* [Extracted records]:
◇ ◇ ◇

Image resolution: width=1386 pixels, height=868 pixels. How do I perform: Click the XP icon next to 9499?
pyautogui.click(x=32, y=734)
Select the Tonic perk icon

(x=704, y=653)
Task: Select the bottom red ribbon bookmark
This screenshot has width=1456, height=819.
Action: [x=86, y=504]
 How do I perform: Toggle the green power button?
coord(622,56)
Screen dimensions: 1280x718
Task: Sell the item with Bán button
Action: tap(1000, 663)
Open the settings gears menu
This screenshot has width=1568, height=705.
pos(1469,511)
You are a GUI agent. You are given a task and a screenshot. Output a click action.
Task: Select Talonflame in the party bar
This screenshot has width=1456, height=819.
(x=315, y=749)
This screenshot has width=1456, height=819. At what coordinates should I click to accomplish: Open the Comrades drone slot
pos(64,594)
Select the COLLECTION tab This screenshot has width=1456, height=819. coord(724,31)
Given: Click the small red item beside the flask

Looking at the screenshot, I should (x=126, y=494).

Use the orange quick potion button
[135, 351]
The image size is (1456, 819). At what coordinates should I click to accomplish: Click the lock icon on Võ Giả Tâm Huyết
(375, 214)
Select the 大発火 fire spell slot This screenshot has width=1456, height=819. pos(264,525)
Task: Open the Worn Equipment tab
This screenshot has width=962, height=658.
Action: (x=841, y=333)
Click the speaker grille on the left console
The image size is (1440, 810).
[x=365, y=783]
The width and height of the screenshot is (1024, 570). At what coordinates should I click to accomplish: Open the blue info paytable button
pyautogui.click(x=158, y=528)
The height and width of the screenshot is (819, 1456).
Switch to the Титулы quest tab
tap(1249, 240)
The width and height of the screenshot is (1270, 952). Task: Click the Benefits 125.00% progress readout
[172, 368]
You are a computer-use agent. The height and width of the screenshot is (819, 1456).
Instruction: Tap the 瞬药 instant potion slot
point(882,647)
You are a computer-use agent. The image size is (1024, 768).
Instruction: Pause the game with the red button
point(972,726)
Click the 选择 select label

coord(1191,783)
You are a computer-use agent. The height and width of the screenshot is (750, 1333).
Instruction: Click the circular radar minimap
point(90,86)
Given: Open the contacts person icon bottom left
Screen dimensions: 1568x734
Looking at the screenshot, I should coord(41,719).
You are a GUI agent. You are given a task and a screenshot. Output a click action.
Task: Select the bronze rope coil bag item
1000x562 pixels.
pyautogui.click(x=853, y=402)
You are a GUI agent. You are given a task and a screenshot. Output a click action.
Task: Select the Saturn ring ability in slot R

◇ ◇ ◇

* [Task description]: Copy all of the records above line for line, without changing anything.

* [Result for this task]:
Image resolution: width=1386 pixels, height=868 pixels. How do I perform: Click the XP icon next to 9499?
pyautogui.click(x=32, y=734)
Select the Tonic perk icon

(x=704, y=653)
Task: Select the bottom red ribbon bookmark
This screenshot has width=1456, height=819.
Action: [x=86, y=504]
 How do I perform: Toggle the green power button?
coord(622,56)
Screen dimensions: 1280x718
Task: Sell the item with Bán button
Action: tap(1000, 663)
Open the settings gears menu
This screenshot has width=1568, height=705.
pos(1469,511)
You are a GUI agent. You are given a task and a screenshot. Output a click action.
Task: Select Talonflame in the party bar
This screenshot has width=1456, height=819.
(x=315, y=749)
This screenshot has width=1456, height=819. At what coordinates should I click to accomplish: Open the Comrades drone slot
pos(64,594)
Select the COLLECTION tab This screenshot has width=1456, height=819. coord(724,31)
Given: Click the small red item beside the flask

Looking at the screenshot, I should (x=126, y=494).

Use the orange quick potion button
[135, 351]
The image size is (1456, 819). At what coordinates should I click to accomplish: Click the lock icon on Võ Giả Tâm Huyết
(375, 214)
Select the 大発火 fire spell slot This screenshot has width=1456, height=819. pos(264,525)
Task: Open the Worn Equipment tab
This screenshot has width=962, height=658.
Action: (x=841, y=333)
Click the speaker grille on the left console
The image size is (1440, 810).
[x=365, y=783]
The width and height of the screenshot is (1024, 570). At what coordinates should I click to accomplish: Open the blue info paytable button
pyautogui.click(x=158, y=528)
The height and width of the screenshot is (819, 1456).
Switch to the Титулы quest tab
tap(1249, 240)
The width and height of the screenshot is (1270, 952). Task: Click the Benefits 125.00% progress readout
[172, 368]
You are a computer-use agent. The height and width of the screenshot is (819, 1456).
Instruction: Tap the 瞬药 instant potion slot
point(882,647)
You are a computer-use agent. The image size is (1024, 768).
Instruction: Pause the game with the red button
point(972,726)
Click the 选择 select label

coord(1191,783)
You are a computer-use agent. The height and width of the screenshot is (750, 1333).
Instruction: Click the circular radar minimap
point(90,86)
Given: Open the contacts person icon bottom left
Screen dimensions: 1568x734
Looking at the screenshot, I should coord(41,719).
You are a GUI agent. You are given a task and a screenshot. Output a click action.
Task: Select the bronze rope coil bag item
1000x562 pixels.
pyautogui.click(x=853, y=402)
You are a GUI agent. You are given a task and a screenshot. Output a click action.
Task: Select the Saturn ring ability in slot R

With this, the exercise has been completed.